A Thanksgiving Crowd

On this Thanksgiving Day, it looked very much like late November in central Missouri.  A gray overcast, broken by pockets of blue, stretched above the dull, pre-winter landscape; while most of the trees are barren, the oaks still retain their dead, brown leaves.  Despite the late autumn landscape, it felt more like September to those of us who ventured outside; strong southerly winds had developed ahead of an approaching cold front, pushing the afternoon high into the upper sixties (F).  Heavy rains are expected later this evening and cold air will dive south behind the front.

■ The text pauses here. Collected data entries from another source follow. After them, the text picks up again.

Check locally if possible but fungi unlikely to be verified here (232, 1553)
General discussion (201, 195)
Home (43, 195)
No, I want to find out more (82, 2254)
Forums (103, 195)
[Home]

Just before 3 PM, a large flock of cedar waxwings descended on our property, feasting on honeysuckle and holly berries.  They were soon joined by an even larger crowd of American robins and the activity of these berry lovers attracted a wide variety of permanent and winter songbirds; among these residents were black-capped chickadees, tufted titmice, downy and red-bellied woodpeckers, northern cardinals, blue jays, white-breasted nuthatches, white-throated sparrows and dark-eyed juncos.  At the peak of the activity, there must have been a thousand birds in our modest-sized yard.

We Americans stop to express our thanks for the love and support of family and friends on this national holiday; some of us are also inclined to thank Mother Nature, grateful for her magnificent landscapes and diverse ecosystems.  Today's crowd of avian visitors reinforced that sentiment.